Inappropriate SNS arousal may result in features of the current stimuli (now perceived as a threat) being remembered as having features it associates with fear and trauma. Thus, the resultant strong stimulus overgeneralization prompts increasingly powerful, inappropriate fear responses that are increasingly resistant to extinction (becoming dissociated from fear) and habituation (Armony & LeDoux; Garrick et al., 1997; McEwen & Magarinos). In turn, hippocampal failure to encode memory context (chronology and location) with emotional valence and sensory data is believed to contribute significantly to establishing and maintaining core PTSD symptoms of re-experiencing and arousal (Armony & LeDoux; Morgan et al., 1997; Roozendaal et al., 1997).

  1. During trauma exposure or re-experience, language centers of the left brain (Broca’s area and left frontal cortex) tend to shut down and the right brain (particularly limbic structures) tends to be more active.

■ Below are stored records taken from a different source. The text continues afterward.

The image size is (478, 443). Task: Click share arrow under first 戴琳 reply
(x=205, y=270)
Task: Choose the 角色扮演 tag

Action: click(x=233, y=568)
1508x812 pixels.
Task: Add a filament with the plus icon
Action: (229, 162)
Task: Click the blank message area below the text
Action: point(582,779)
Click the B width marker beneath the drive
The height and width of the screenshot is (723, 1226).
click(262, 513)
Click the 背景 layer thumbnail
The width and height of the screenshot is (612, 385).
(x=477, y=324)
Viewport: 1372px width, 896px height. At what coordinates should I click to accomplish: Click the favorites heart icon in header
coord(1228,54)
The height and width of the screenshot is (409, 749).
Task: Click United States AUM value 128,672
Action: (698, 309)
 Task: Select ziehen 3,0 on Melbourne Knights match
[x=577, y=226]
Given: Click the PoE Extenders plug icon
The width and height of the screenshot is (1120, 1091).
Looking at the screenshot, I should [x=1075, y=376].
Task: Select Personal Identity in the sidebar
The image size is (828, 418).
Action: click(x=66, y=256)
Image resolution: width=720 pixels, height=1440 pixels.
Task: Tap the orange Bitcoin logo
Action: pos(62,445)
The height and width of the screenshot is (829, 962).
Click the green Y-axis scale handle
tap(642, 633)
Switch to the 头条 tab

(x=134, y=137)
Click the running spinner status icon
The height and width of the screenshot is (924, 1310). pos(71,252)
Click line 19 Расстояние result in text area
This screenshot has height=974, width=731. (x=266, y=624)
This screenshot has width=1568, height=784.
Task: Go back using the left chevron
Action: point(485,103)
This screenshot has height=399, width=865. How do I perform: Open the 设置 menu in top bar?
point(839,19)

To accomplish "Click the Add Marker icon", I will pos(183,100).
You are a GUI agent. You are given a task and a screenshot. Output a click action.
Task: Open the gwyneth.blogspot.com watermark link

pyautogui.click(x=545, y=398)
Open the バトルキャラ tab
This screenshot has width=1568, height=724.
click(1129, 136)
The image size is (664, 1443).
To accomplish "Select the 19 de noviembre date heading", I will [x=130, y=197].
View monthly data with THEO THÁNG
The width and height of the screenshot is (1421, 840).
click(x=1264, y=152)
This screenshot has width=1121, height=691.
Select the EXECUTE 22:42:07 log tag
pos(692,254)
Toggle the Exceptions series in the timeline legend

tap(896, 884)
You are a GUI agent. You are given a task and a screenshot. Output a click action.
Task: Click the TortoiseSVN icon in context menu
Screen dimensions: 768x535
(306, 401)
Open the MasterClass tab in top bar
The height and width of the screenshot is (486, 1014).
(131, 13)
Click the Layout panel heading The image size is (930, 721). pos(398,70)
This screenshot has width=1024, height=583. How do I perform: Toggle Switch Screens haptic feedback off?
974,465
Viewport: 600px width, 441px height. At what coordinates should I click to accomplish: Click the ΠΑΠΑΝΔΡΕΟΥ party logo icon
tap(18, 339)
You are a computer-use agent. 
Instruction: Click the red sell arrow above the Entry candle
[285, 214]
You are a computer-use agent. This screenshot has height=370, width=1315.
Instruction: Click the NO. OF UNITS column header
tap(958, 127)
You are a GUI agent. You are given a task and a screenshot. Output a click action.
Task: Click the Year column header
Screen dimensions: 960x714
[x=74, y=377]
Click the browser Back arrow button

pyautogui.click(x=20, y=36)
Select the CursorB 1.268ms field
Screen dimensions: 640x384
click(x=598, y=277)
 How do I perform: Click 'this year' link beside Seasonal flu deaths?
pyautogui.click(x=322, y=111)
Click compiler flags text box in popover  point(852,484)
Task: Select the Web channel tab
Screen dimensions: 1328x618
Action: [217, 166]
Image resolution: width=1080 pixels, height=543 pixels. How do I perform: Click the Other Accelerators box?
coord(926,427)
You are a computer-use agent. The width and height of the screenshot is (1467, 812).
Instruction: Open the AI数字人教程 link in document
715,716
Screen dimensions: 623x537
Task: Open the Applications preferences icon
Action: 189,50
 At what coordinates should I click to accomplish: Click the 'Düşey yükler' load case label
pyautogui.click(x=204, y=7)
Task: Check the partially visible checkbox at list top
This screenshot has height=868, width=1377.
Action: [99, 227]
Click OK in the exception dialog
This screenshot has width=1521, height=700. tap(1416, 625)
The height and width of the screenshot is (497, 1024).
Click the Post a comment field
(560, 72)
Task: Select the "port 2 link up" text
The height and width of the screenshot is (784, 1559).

Reports of several MRI studies in which groups with and without PTSD read narrative scripts of their own or others’ traumatic events (Gerhards, Yehuda, Shoham, & Hellhammer, 1997; Pitman, 1997; Rauch & Shin, 1997; Spiegel, 1997; van der Kolk et al., 1997) suggest that during trauma exposure for those with PTSD, a shift occurs in regional cerebral blood flow (rCBF) away from left brain, in particular showing decreases in Broca’s area and the left frontal cortex, and toward greater activation of the right brain, in particular the right amygdala and right frontal pole.